BBB by Standard & Poor’s Ratings Services

BBB- by Fitch Ratings

CUSIP / ISIN:    37045V AU4 / US37045VAU44

 

 

* Under Rule 15c6-1 of the Exchange Act, trades in the secondary market are generally required to settle in two business days, unless the parties to any such trade expressly agree otherwise. Accordingly, purchasers who wish to trade notes on the date of pricing will be required, by virtue of the fact that the notes initially will settle T + 3, to specify an alternative settlement cycle at the time of any such trade to prevent a failed settlement. Purchasers of the notes who wish to trade the notes on the date of pricing should consult their own advisor.

** Note: A security rating is not a recommendation to buy, sell or hold securities and may be subject to revision or withdrawal at any time.

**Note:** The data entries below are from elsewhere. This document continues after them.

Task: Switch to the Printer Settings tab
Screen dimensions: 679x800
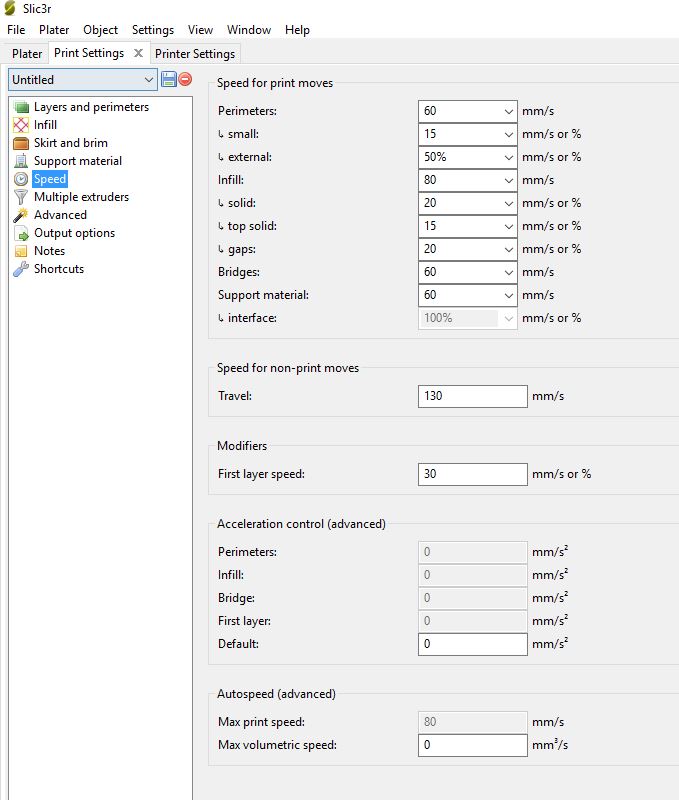Action: 195,53
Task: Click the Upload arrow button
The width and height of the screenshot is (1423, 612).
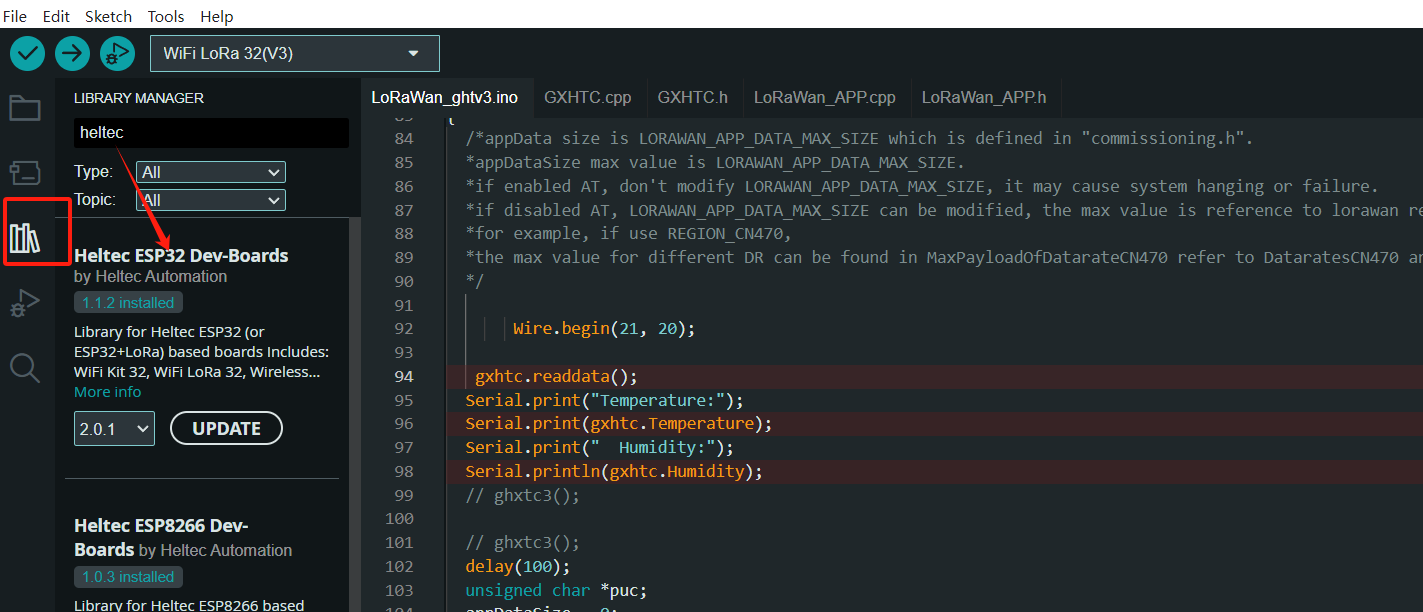Action: [x=72, y=53]
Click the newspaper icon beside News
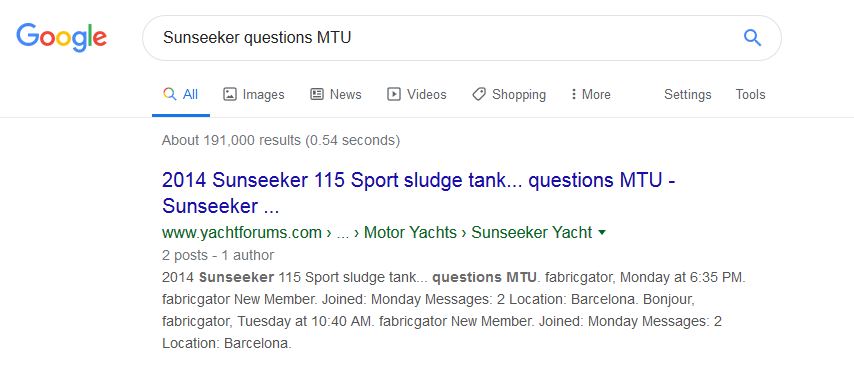854x376 pixels. (317, 94)
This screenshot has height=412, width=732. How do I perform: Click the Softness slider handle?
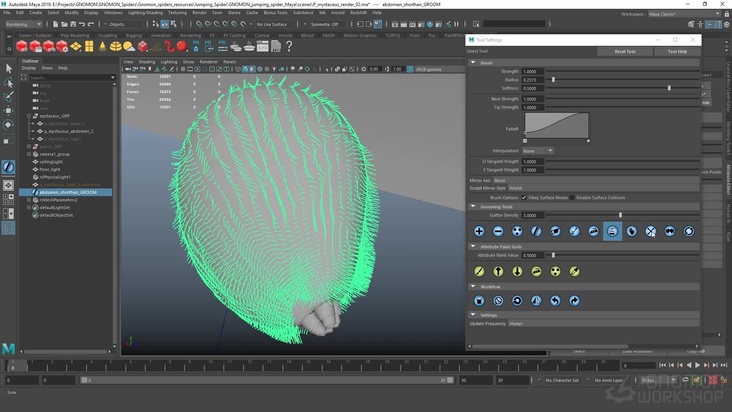point(669,88)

This communication is for informational purposes only and does not constitute an offer to sell, or a solicitation of an offer to buy, any security. No offer to buy securities described herein can be accepted, and no part of the purchase price thereof can be received, unless the person making such investment decision has received and reviewed the information contained in the relevant prospectus in making their investment decisions. The issuer has filed a registration statement (including a prospectus) with the SEC for the offering to which this communication relates. Before you invest, you should read the prospectus in that registration statement and other documents the issuer has filed with the SEC for more complete information about the issuer and this offering. You may get these documents for free by visiting EDGAR on the SEC website at www.sec.gov. Alternatively, the issuer, any underwriter or any dealer participating in the offering will arrange to send you the prospectus if you request it by contacting Deutsche Bank Securities Inc., Attention: Prospectus Group, 60 Wall Street, New York, NY 10005 or toll-free at (800) 503-4611.

This communication is not intended to be a confirmation as required under Rule 10b-10 of the Securities Exchange Act of 1934. A formal confirmation will be delivered to you separately. This notice shall not constitute an offer to sell or a solicitation of an offer to buy, nor shall there be any sale of the Securities in any state or jurisdiction in which such offer, solicitation or sale would be unlawful.

ANY DISCLAIMERS OR OTHER NOTICES THAT MAY APPEAR BELOW ARE NOT APPLICABLE TO THIS COMMUNICATION AND SHOULD BE DISREGARDED. SUCH DISCLAIMERS OR OTHER NOTICES WERE AUTOMATICALLY GENERATED AS A RESULT OF THIS COMMUNICATION BEING SENT VIA BLOOMBERG OR ANOTHER EMAIL SYSTEM.